Two of the key charges lobbed by the Kilgore camp pointing to Kaine being a liberal have to do with Kaine’s support of the 2004 tax-reform effort that resulted in effective tax increases for Virginians in the billion-dollar plus range and his work as a lawyer on two cases referred to him by the American Civil Liberties Union.
“They like to say that Tim Kaine is an ACLU lawyer. But the truth is that Tim was never a member of the ACLU and has never worked for the ACLU,” Skinner said.
“The closest contact that he has had with the ACLU was his work on two cases that were referred to him by the ACLU. One of those was a housing-discrimination case in which the people that he was representing had been discriminated against on the basis of their race. Regardless of your political beliefs, it is hard to criticize Tim for offering his services on a case of that nature,” Skinner said.

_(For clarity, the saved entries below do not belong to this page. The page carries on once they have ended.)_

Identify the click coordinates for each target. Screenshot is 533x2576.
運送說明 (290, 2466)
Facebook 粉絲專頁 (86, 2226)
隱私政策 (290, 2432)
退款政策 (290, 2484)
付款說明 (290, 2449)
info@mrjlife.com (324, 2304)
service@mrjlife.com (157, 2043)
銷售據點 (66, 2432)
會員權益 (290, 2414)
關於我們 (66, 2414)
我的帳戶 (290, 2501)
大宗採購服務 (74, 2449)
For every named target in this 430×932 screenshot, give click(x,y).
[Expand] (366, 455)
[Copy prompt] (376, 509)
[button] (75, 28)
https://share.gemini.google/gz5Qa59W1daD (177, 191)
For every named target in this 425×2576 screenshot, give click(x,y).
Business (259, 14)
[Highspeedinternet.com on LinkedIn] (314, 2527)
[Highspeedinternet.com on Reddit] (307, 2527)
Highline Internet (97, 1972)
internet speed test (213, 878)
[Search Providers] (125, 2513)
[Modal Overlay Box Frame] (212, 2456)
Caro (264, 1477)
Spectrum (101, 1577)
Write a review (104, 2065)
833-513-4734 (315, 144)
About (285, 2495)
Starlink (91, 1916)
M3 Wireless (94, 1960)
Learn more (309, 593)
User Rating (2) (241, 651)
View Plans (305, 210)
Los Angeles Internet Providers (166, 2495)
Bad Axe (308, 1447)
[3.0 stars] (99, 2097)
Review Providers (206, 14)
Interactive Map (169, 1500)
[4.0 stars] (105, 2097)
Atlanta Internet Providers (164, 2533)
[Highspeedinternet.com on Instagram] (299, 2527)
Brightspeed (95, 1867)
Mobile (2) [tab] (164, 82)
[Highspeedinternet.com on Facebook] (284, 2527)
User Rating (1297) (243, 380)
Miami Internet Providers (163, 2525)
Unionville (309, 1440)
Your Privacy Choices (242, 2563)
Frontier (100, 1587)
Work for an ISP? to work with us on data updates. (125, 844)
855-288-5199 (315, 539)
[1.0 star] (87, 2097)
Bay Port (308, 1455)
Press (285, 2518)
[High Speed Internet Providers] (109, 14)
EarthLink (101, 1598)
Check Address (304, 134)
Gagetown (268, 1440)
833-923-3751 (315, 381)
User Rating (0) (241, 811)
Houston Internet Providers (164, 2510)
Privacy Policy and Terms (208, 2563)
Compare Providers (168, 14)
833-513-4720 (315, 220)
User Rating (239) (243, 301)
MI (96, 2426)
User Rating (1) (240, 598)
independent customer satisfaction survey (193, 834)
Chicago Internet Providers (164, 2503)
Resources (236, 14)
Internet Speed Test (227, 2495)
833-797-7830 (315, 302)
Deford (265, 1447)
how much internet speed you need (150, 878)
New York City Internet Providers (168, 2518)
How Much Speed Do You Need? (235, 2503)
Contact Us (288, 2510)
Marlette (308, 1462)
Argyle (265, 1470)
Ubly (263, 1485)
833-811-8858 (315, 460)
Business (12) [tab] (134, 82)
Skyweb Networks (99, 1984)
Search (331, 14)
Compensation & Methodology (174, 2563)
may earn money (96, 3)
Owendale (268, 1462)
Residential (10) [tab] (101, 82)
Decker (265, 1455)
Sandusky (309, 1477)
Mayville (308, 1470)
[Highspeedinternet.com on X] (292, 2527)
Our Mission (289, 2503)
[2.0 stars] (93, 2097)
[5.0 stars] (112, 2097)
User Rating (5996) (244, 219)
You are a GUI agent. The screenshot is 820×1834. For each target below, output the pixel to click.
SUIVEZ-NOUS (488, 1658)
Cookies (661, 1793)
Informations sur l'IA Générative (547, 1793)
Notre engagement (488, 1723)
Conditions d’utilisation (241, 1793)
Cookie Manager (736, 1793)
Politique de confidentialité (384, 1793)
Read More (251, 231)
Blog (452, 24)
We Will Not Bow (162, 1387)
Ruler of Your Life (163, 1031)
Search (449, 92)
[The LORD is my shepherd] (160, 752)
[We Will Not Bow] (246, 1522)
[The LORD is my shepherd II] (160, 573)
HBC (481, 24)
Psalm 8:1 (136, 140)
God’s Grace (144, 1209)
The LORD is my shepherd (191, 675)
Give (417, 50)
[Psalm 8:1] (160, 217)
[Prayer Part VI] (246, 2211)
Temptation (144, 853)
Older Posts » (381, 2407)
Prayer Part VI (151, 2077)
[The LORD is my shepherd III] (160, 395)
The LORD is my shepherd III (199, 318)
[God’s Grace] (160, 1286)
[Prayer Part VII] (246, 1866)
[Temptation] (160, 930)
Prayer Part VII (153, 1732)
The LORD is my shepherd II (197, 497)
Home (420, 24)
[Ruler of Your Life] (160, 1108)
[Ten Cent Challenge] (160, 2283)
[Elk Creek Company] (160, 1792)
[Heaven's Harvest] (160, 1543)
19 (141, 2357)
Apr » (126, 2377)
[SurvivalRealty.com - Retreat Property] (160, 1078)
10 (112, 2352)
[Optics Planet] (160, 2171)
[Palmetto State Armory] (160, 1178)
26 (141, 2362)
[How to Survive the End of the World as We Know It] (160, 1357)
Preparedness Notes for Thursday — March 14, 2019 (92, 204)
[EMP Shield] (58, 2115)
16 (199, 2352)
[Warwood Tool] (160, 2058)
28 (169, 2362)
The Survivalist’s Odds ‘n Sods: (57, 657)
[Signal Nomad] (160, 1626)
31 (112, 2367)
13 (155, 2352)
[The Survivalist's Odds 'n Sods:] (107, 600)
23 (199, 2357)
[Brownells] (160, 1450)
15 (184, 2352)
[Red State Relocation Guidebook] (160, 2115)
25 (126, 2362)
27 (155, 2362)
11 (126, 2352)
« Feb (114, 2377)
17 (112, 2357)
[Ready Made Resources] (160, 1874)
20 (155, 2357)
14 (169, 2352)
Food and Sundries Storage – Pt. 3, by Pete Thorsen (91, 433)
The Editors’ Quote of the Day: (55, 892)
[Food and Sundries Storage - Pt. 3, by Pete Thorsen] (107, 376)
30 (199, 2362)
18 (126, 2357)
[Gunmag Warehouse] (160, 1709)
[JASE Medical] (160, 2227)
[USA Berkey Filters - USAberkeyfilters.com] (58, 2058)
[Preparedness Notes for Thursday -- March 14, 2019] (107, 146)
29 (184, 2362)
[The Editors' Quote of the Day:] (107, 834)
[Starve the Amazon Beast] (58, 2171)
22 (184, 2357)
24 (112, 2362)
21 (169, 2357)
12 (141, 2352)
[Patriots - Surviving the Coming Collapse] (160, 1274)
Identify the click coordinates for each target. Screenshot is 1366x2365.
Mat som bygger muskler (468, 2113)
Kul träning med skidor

On the budget point, “Tim and Mark Warner inherited a difficult budget situation from their predecessors and were able in these trying circumstances to move forward with a forward-looking plan that protected the investments that the Commonwealth has made in education, transportation and other core areas. They were able to work with the General Assembly to save the state from the financial crisis that it was in. Jerry Kilgore fought this every step of the way,” Skinner said.
It may or may not stand to reason to call Tim Kaine a liberal – but don’t expect the Kilgore camp to tone down the noise on this anytime soon, McQuilkin said.
“It is a tried-and-true method. It works in primary elections, it works in general elections. Once the label sticks, it’s hard to shake it,” McQuilkin said.
Skinner suggested that the L-word strategy could end up backfiring for Kilgore.
“It does fire up the base, but I think they could be overestimating the power of that message,” Skinner said. “They keep playing it and playing to the point that they’re overplaying it.
“The average Virginia voter, Democratic, Republican or indepedent, doesn’t care about these labels. What they want is to hear your vision for the state and how you’re going to bring that vision into fruition,” Skinner said.